Marco Prato ha confessato al giudice: «Lui ha alimentato un progetto che io avevo già in mente. Volevo andare in Thailandia per cambiare sesso. Già da bambino mi addormentavo e speravo di svegliarmi come una bambina». Il discorso tra i due è proseguito per circa un’ora ma per il pr romano il cambio di sesso non era possibile perché i suoi genitori erano contrari. Nello stesso interrogatorio Marco Prato ha parlato di Luca un ragazzo solare e che rideva sempre, la vittima ‘designata’ per lo stupro perché è stato l’unico a rispondere alle 6,30 del mattino. Non aveva alcune intenzione di ucciderlo, per lui era solo un gioco erotico, negli occhi di Manuel Foffo però ha rivisto lo stesso odio di quando parlava del padre, una metamorfosi che ha ‘pietrificato’ il pr romano colpevole ‘moralmente’.

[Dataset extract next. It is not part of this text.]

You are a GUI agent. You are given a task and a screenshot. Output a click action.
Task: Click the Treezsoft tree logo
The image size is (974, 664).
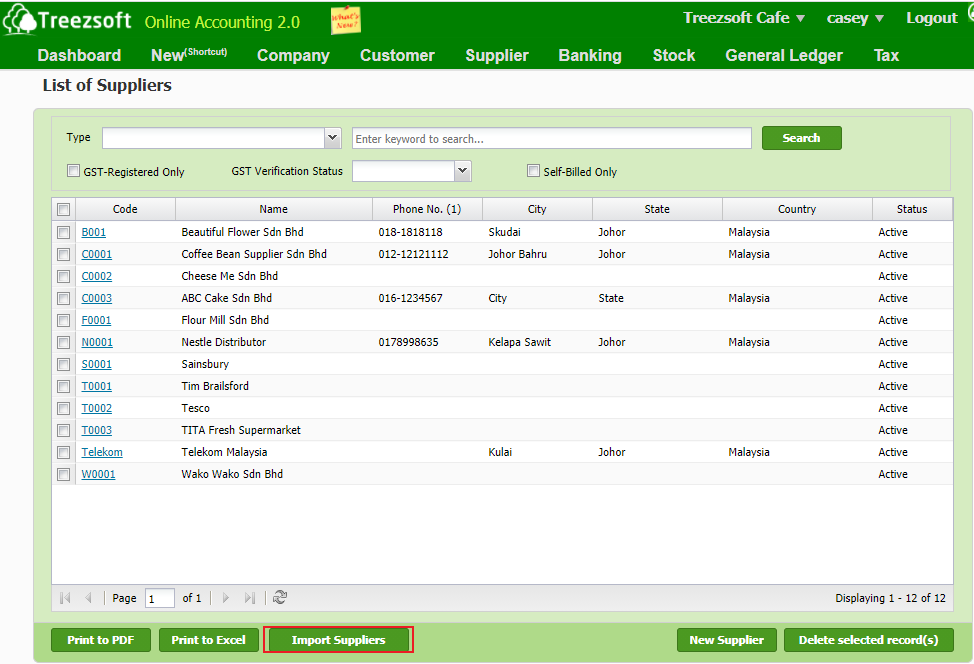coord(20,20)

Il prossimo primo aprile inizia il processo, i suoi legali hanno scelto la strada del rito ordinario. Manuel Foffo è già stato condannato a 30 anni, il massimo della pena consentito per legge (è stato processato con rito abbreviato). Ha confessato il delitto e ha collaborato con gli inquirenti, per questo sono cadute la premeditazione e i futili motivi. Potrebbe essere ascoltato nel processo contro Prato e, in caso dovesse fornire ulteriori elementi, i giudici potrebbero condannare Prato all’ergastolo.

2 commenti

  • Francesco:

    Come fate a scrivere che la premeditazione e i futili motivi sono caduti perché Foffo ha confessato e collaborato? Se avevano progettato di uccidere la premeditazione c’è comunque e non può cadere semplicemente perché uno confessa e collabora. Se non hanno contestato la premeditazione può essere solo perché hanno concluso che l’omicidio non era premeditato.

    • Flavia Emme:

      Salve Francesco, è una nostra opinione. Attendiamo le motivazioni della sentenza. Un saluto!